[[ Given information, beginning ]]

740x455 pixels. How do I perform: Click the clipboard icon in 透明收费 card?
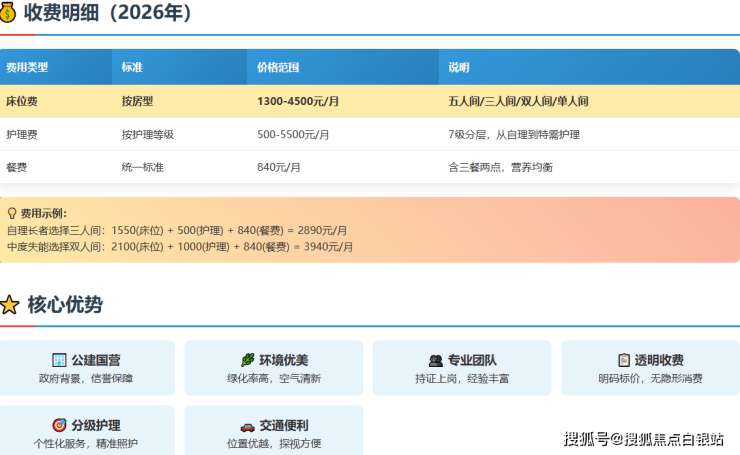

[[ Given information, end ]]
[[ Given information, beginning ]]

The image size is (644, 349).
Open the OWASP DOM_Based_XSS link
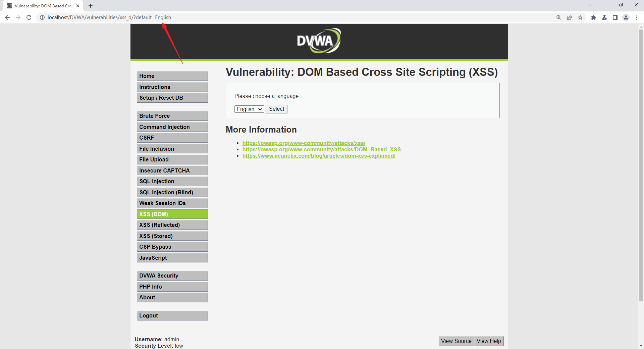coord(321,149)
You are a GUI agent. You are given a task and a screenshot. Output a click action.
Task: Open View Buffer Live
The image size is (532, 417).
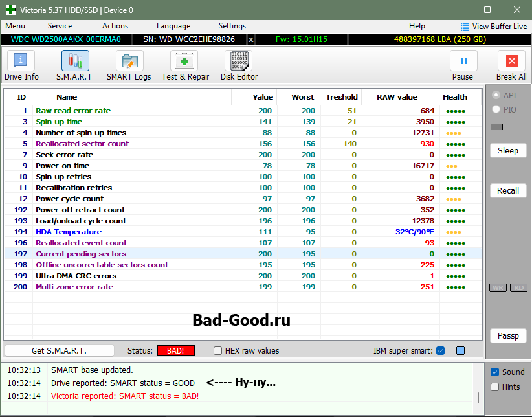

[[ Given information, end ]]
[[ Given information, beginning ]]

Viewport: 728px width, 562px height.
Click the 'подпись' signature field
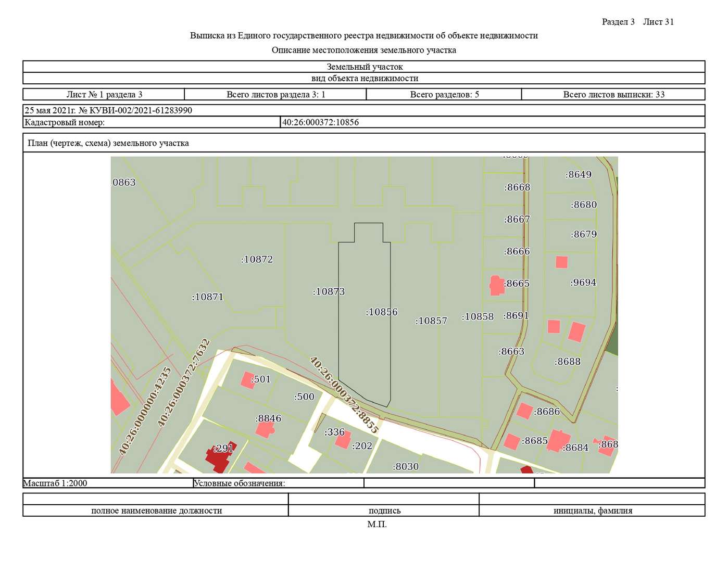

[[ Given information, end ]]

**Task statement:** Reproduce, exactly as they stand in the data above, the lines from the one that holds "Viewport: 728px width, 562px height." to the one that holds "Click the 'подпись' signature field", inclusive.

**Expected answer:**
Viewport: 728px width, 562px height.
Click the 'подпись' signature field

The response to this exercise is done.